Numa daquelas coincidências repletas de simbolismos, Tiririca, personagem que zombou da classe política no horário eleitoral gratuito quando disse que não sabia o que fazia um deputado e afirmou que "pior do que tá não fica" chegou à capital no dia em que o reajuste salarial dos parlamentares foi aprovado. "Cheguei com sorte. Graças a Deus foi aprovado, acho justo", disse o palhaço. Escolhido por 1,3 milhão de pessoas para representar São Paulo na Câmara, ele acha que a votação lhe dará "moral" na Casa.
Em passagem relâmpago por Brasília, Tiririca deixou a peruca e o chapéu para trás, trocou o figurino de palhaço pelo terno e gravata, fantasiou-se de político e enfrentou o assédio da imprensa e do público na sua primeira e tumultuada visita ao Congresso. A prioridade de seu mandato será a área de Educação, assunto que o perseguiu após a eleição, quando teve de comprovar que não era analfabeto.

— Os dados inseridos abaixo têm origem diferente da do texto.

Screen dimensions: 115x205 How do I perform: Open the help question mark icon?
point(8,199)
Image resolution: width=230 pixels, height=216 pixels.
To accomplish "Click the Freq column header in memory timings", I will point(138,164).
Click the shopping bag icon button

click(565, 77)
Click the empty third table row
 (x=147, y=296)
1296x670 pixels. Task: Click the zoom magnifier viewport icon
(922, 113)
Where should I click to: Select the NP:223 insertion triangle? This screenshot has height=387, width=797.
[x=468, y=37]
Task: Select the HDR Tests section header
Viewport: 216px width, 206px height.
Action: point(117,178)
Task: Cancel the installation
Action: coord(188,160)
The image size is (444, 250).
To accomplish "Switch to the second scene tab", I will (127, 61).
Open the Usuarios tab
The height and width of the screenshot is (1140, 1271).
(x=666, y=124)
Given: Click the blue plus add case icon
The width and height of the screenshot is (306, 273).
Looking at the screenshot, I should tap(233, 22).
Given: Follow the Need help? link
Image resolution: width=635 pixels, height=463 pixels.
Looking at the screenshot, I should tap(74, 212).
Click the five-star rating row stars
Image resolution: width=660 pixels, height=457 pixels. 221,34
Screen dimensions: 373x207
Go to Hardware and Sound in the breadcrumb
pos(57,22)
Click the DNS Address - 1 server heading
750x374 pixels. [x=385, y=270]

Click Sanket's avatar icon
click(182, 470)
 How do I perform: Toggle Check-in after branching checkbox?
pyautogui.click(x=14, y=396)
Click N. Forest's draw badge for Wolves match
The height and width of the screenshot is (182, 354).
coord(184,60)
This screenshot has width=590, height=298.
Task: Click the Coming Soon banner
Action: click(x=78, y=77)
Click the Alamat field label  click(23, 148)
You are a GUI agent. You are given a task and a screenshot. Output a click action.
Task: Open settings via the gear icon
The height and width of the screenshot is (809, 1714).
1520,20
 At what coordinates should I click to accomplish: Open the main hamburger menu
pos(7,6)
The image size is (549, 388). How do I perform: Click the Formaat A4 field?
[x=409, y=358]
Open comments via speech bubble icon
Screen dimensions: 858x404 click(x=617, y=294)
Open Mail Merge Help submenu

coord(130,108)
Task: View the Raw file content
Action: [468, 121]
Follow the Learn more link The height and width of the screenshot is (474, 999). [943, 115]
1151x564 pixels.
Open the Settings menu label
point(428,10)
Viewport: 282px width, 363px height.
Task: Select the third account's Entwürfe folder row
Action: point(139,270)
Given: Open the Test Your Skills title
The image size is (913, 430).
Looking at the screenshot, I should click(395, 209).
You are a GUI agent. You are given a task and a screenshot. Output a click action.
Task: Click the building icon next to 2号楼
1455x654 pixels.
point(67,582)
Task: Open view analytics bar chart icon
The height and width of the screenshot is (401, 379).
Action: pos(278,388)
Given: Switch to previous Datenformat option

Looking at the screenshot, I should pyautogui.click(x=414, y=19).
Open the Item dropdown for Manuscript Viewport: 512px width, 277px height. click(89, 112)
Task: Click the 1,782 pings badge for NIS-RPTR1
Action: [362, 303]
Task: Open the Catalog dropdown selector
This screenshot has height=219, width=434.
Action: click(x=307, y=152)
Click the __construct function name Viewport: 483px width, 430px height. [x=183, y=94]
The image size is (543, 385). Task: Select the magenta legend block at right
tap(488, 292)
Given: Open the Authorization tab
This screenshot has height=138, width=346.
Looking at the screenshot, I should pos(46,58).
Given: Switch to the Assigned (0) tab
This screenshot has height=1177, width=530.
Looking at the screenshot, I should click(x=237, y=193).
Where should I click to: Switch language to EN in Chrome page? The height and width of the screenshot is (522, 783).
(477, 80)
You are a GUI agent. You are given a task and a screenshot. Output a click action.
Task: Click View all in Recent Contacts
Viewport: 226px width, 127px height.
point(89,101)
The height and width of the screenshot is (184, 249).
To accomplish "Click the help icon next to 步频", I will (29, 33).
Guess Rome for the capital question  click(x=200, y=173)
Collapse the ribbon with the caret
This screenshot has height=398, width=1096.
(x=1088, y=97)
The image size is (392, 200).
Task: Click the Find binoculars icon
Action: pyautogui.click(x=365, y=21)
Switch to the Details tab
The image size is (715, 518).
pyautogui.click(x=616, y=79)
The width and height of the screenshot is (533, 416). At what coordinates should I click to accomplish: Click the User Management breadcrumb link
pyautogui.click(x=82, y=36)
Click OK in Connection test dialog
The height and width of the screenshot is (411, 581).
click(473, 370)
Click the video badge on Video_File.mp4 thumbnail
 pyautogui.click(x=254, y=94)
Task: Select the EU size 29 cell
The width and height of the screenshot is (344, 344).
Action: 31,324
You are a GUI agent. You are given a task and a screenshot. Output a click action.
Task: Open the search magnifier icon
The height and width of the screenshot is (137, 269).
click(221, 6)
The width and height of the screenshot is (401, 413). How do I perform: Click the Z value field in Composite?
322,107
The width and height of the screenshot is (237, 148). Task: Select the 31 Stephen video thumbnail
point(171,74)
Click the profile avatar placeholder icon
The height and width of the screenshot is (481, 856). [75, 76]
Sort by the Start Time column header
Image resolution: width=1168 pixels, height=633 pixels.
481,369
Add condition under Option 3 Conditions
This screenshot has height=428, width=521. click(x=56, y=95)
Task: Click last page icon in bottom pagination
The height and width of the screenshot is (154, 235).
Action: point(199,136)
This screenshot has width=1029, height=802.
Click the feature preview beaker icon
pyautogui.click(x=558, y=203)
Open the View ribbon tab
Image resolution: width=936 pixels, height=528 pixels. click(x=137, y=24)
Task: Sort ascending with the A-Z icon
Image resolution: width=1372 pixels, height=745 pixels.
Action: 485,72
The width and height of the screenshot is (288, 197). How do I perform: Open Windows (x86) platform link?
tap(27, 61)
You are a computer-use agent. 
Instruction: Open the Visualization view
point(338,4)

Tiririca prometeu se ajustar à rotina legislativa, cujo expediente semanal geralmente se resume a três dias: de terça a quinta. "Vai ser assim mesmo. Na sexta, estarei na base". Base? "É, base", respondeu. A carreira de humorista não deve ser abandonada, já que pretende conciliar o expediente na Câmara com o papel de Tiririca. "Não vou abandonar o Tiririca". Durante o périplo pelo Congresso - foi à Comissão de Educação, ao plenário da Câmara, à liderança do PR, ao plenário do Senado, aos gabinetes dos senadores Alfredo Nascimento e Magno Malta -, o campeão de votos causou frisson.